しかしそうした依頼を一つ一つ聞いていてはセキュリティを任されている空港職員にとっては仕事にならないのだろう、母親の願いを聞き入れず職員はアーロン君のボディチェックを始めた。
その検査を録画していたジェニファーさんは不快感でいっぱいになった。TSA職員はセキュリティの警告音が鳴っていないアーロン君の体を不必要に触り続けた。またダラス・フォートワース警察官2人も両脇に立ち、それを監視していた。ジェニファーさんが録画した動画は2分足らずのものだが、この親子は45分間検査のために空港に足止めされており、結局は乗る予定だった便を逃してしまったという。
アーロン君は自分がしつこく検査されたことを気にして「僕、何かした?」と数時間ジェニファーさんに聞いていたそうだ。「息子は今回のことがすっかりトラウマになってしまいました。こんな風に子供たちに対応するのは間違っているのではないでしょうか」とジェニファーさんはFacebookに綴っている。
「行き過ぎ」と思われる不必要なボディチェックを子供に繰り返したTSA職員に怒りを感じたジェニファーさんは、動画のシェアを呼び掛けた。すると閲覧数は753万回、シェアは10万超えとなった。コメント数は7万近くにも上っており、様々な意見が寄せられた。

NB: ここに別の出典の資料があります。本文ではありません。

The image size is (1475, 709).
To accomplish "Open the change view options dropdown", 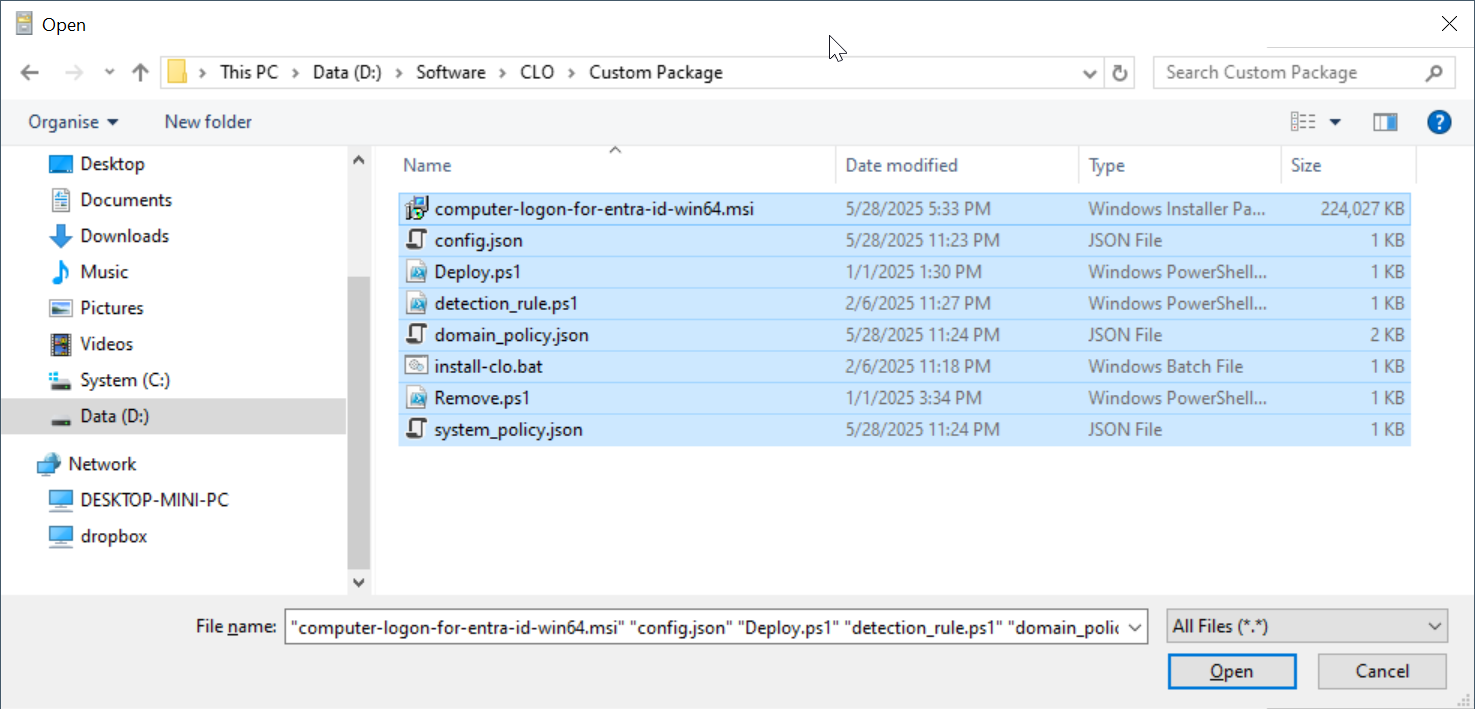I will click(x=1335, y=122).
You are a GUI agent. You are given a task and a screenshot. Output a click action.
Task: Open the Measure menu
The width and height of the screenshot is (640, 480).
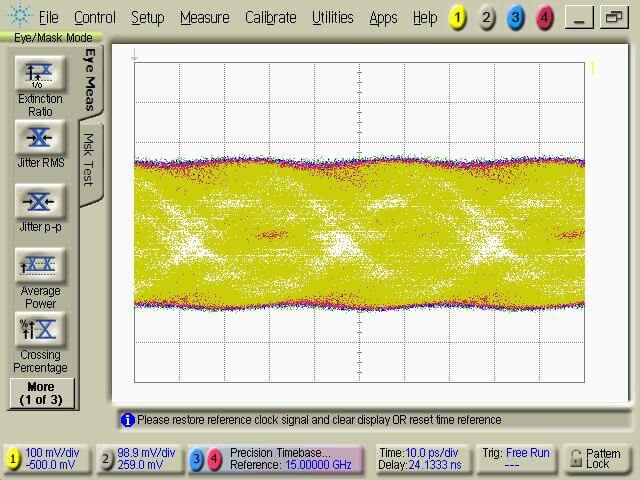click(x=204, y=18)
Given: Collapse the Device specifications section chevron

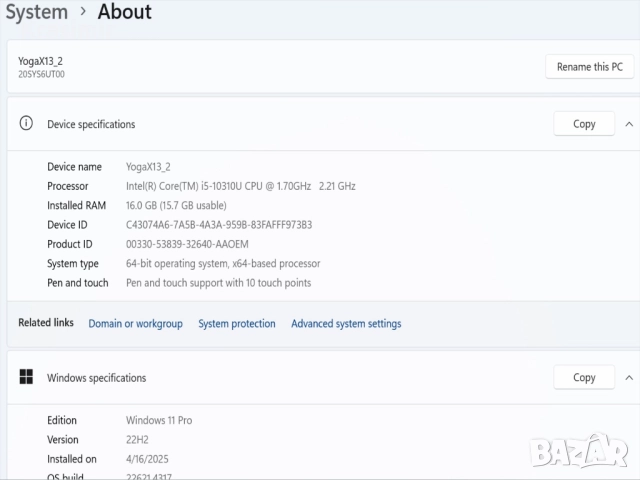Looking at the screenshot, I should [x=628, y=124].
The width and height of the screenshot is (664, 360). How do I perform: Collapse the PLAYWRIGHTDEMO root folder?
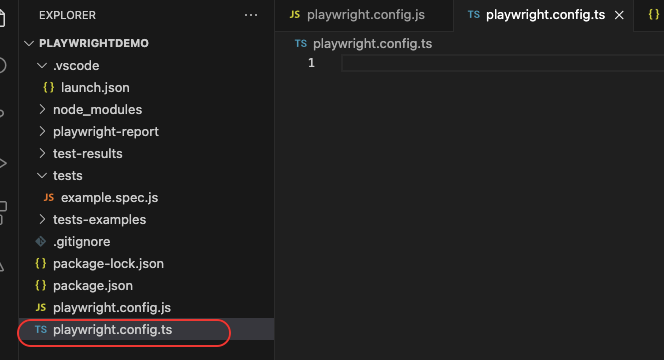tap(29, 43)
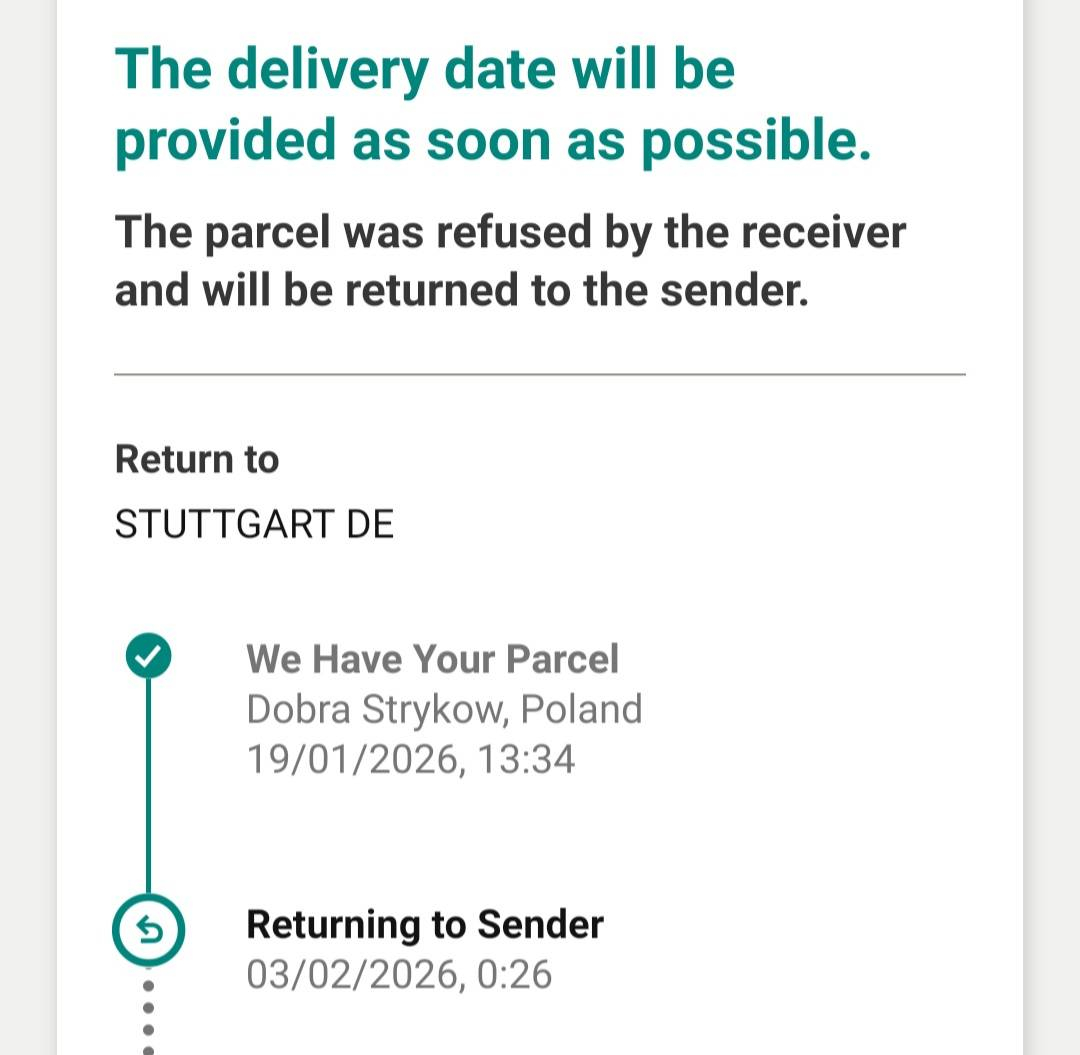The width and height of the screenshot is (1080, 1055).
Task: Tap the dotted timeline continuation below return icon
Action: point(148,1010)
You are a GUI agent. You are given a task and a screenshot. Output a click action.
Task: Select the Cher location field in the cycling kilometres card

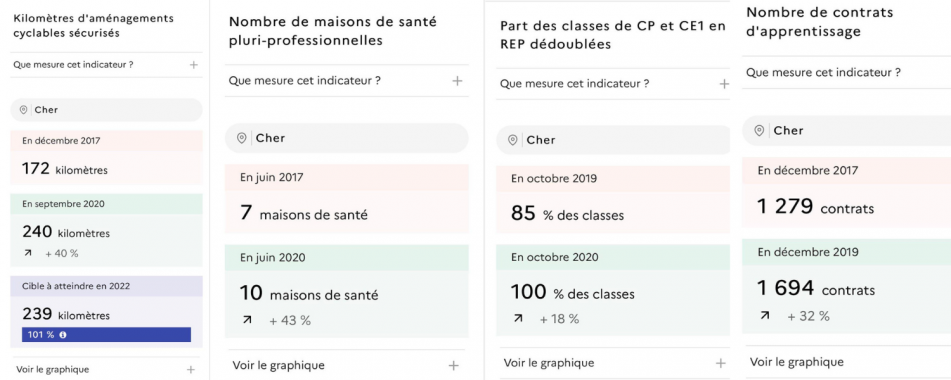(106, 110)
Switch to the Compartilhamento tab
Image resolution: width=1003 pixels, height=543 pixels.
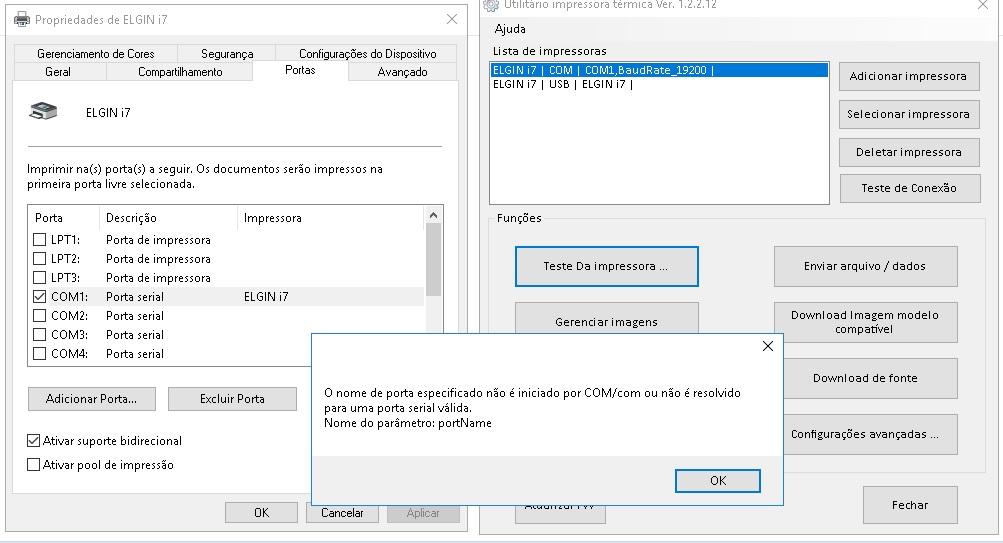coord(180,72)
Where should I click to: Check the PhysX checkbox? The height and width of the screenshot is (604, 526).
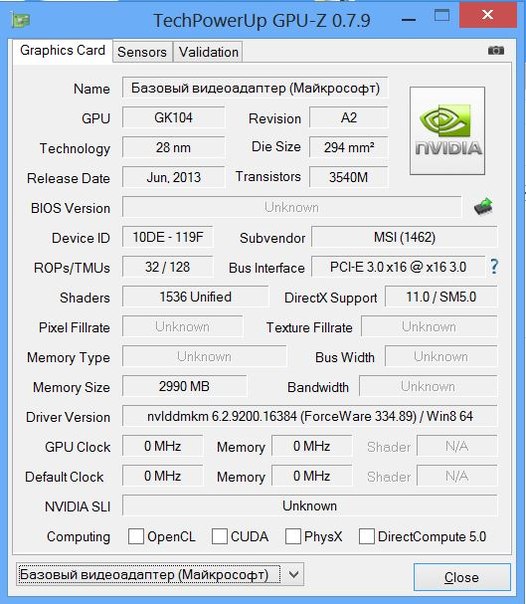[x=293, y=536]
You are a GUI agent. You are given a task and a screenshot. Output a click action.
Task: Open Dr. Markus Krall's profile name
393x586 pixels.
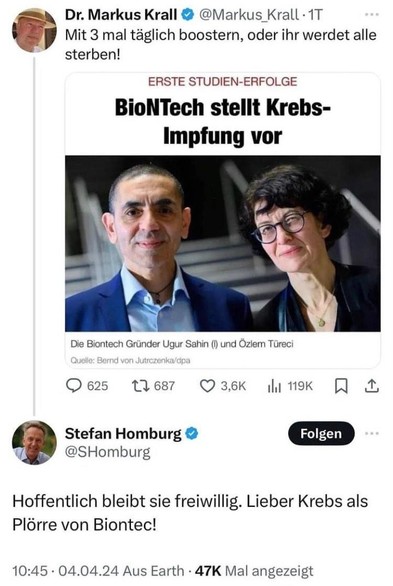tap(121, 15)
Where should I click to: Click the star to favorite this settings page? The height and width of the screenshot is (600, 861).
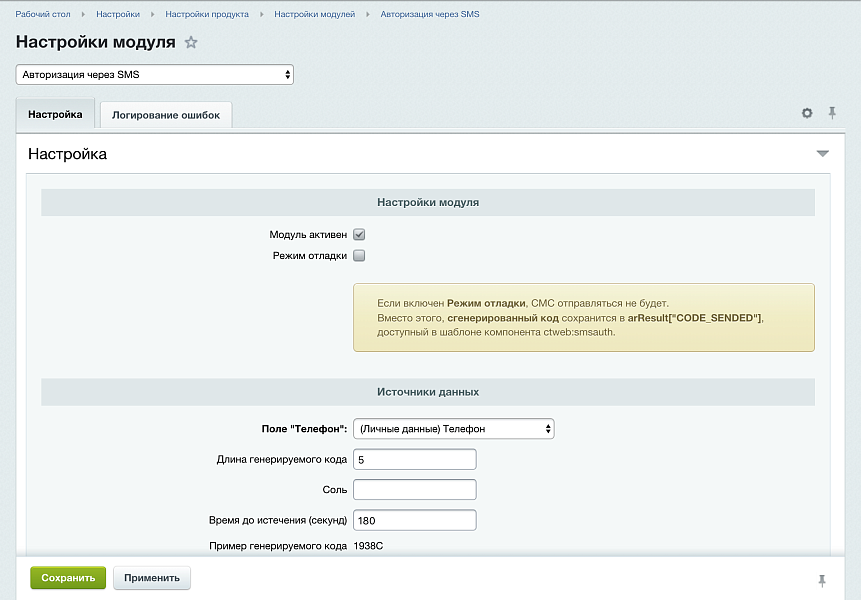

「警告音も鳴っていない子供になぜそこまで触るの。痴漢行為みたい。」
「これはどう見てもこの職員、やり過ぎでしょ。」
「最低。この職員、変態じみてるよ。」
「平気な顔で性的虐待をされるってことが障がい者には起こり得るんだよね。」
「息子さん、よく我慢したね、偉いわ。」
「空港の職員としていうけど、彼らは安全をチェックしてるだけ。変態呼ばわりするのは間違ってる。」
「子供だろうと障がい者だろうとセキュリティチェックは必要だろ。僕の子供たちも何度も同じ目に遭ったよ。」
これに対して、ジェニファーさんは「TSA職員はまるで私たちを犬のように扱いました」と怒りを露わにしている。
過去にも、盗難や障がい者への暴行などの不祥事が取り沙汰され評価の低いTSA職員だが、今回の件でもTSAスポークスマンは「この職員は、搭乗者のラップトップをチェックしていて警告音がなったので、その場にいた上司の指示を受け規定に従ってボディチェックをしたまでです」と話している。